Bridging the auditability gap in consumer medical AI: design and public deployment of a Georgian-language, evidence-based symptom triage system (SheniEkimi) with 150 guideline-anchored scenarios and 29 validated clinical decision rules

Authors

DOI:

https://doi.org/10.66636/gmj.v1.i2.a113

Keywords:

AI hallucination, ICD-11, AGREE II

Abstract

Background  The rapid adoption of consumer-facing generative artificial intelligence (AI) chatbots for self-directed medical advice has exposed users to systematic risks including fabricated citations (“hallucinations,” reported at 28–47% across medical queries), output instability between sessions, and an absence of auditable clinical reasoning. Georgian-speaking populations face compounded risk because commercial AI interfaces offer poor-quality localisation and because no evidence-based, Georgian-language symptom triage tool previously existed. We report the development and public deployment of SheniEkimi, a non-commercial, evidence-anchored alternative.
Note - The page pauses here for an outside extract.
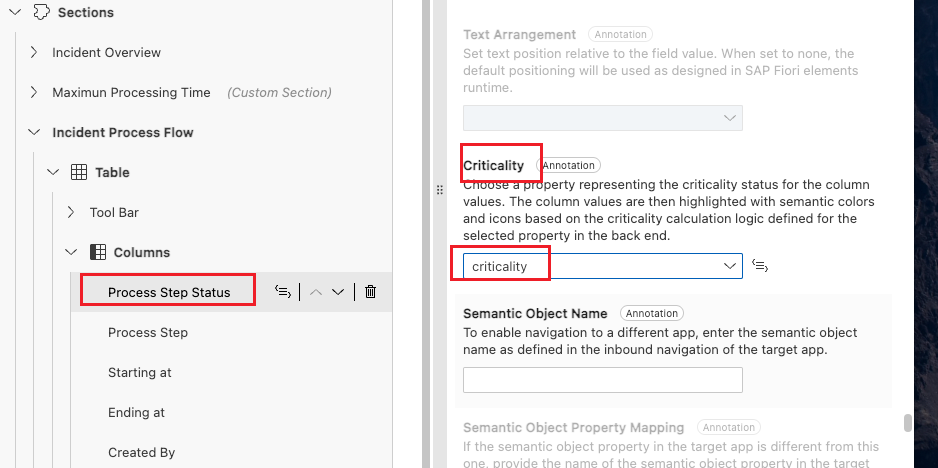Open the Criticality dropdown
Screen dimensions: 938x468
coord(729,266)
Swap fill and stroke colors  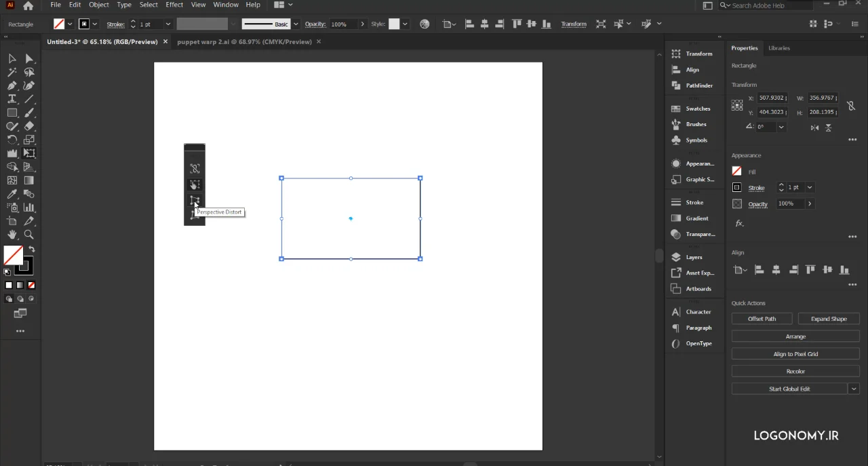point(31,250)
Objectives  To design, implement, and publicly deploy a Georgian-language, bilingual (Georgian/English), auditable symptom triage system anchored exclusively in named international clinical guidelines and validated clinical decision rules (CDRs), with a transparent methodology reproducible by independent teams.

Methods  We constructed a 16-body-system framework adapted from WHO IMAI/IMCI and ICD-11, and selected 150 clinical scenarios meeting four inclusion criteria: assessable without in-hospital diagnostics, backed by an evidence-based triage threshold from an international guideline or externally-validated CDR, mappable to ICD-11, and common in primary-care contexts. Sources were appraised using an AGREE II–informed rubric. Twenty-nine CDRs meeting four quality criteria (peer-reviewed derivation; external validation; explicit thresholds; primary-care applicability) were implemented with full multi-question weighted scoring. The tool was implemented as a single-file WordPress plugin with Apple-Health-inspired interface, Georgian-primary bilingual architecture, runtime language toggling, and full offline capability. No identifiable personal data is collected or transmitted.
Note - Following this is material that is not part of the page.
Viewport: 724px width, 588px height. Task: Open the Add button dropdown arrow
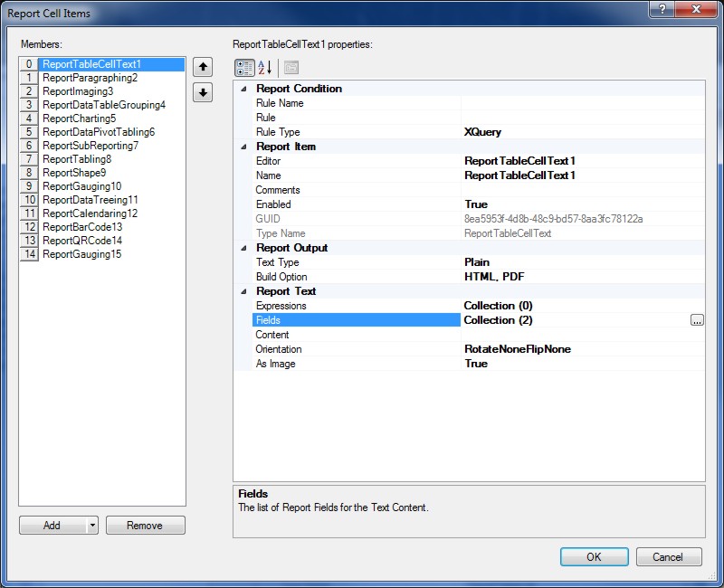[x=92, y=526]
Results  Of 150 scenarios, 69 (46.0%) map to emergency output (112 dispatch), 75 (50.0%) to same-day primary care, and 6 (4.0%) to home self-care with explicit safety-netting. Cardiovascular (n=18), respiratory (n=13), neurological (n=13), gastrointestinal (n=13), and paediatric (n=12) domains together account for 45.3% of all scenarios, reflecting disease-burden weighting and density of validated CDRs. Sources span 39 international guidelines from WHO, NICE, AHA/ACC, ESC, BTS/SIGN, IDSA, ADA, AAP, AGS, RCOG, EAU, GOLD, and specialty consortia, plus 29 externally-validated CDRs. Deterministic validation confirms that every CDR’s scoring chain produces valid triage output across its full range. Full source code, methodology, and scenario registry are published under CC BY 4.0.
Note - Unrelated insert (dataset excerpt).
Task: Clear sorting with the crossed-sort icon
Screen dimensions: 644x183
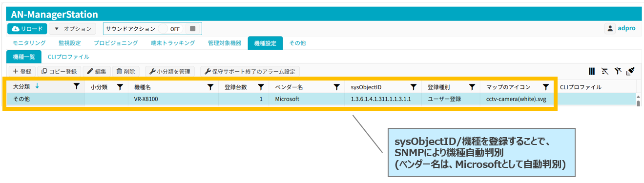Action: pyautogui.click(x=605, y=71)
Conclusions  SheniEkimi is the first published Georgian-language symptom triage system anchored in peer-reviewed international evidence, and demonstrates that a volunteer-led public-health organisation can produce a transparent, auditable alternative to opaque proprietary symptom-checkers and to generative-AI medical-advice interfaces. The methodology is reproducible; the implementation is open; the operating model precludes commercial drift. The framework is offered as a template for other regional or minority-language digital health initiatives facing the same gap.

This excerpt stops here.